Records shown |
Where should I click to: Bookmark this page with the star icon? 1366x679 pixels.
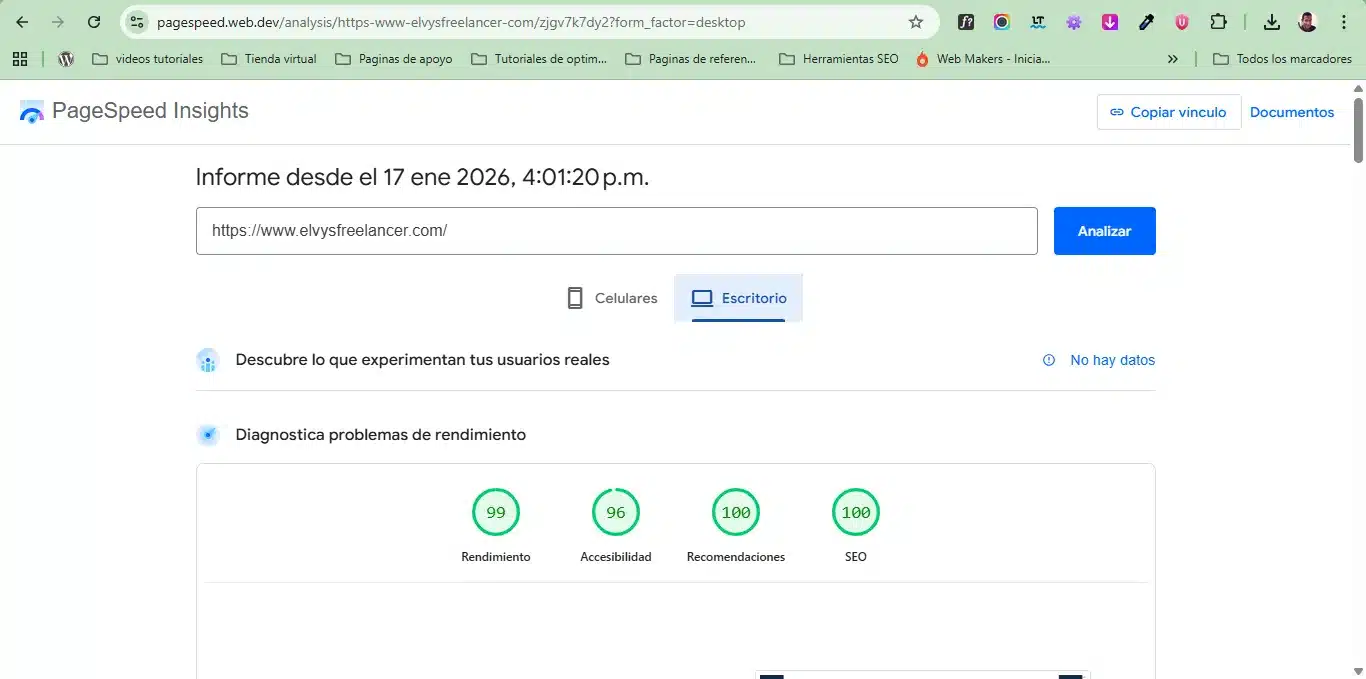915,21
* * *
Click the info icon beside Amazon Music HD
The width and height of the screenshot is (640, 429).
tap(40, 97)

Goal of the exercise | Please repeat the rows starting with the line containing "Click the info icon beside Amazon Music HD" and continuing through the line containing "tap(40, 97)", changing "info icon" to "information button" and leaving everything else untouched.

Problem solution |
Click the information button beside Amazon Music HD
The width and height of the screenshot is (640, 429).
tap(40, 97)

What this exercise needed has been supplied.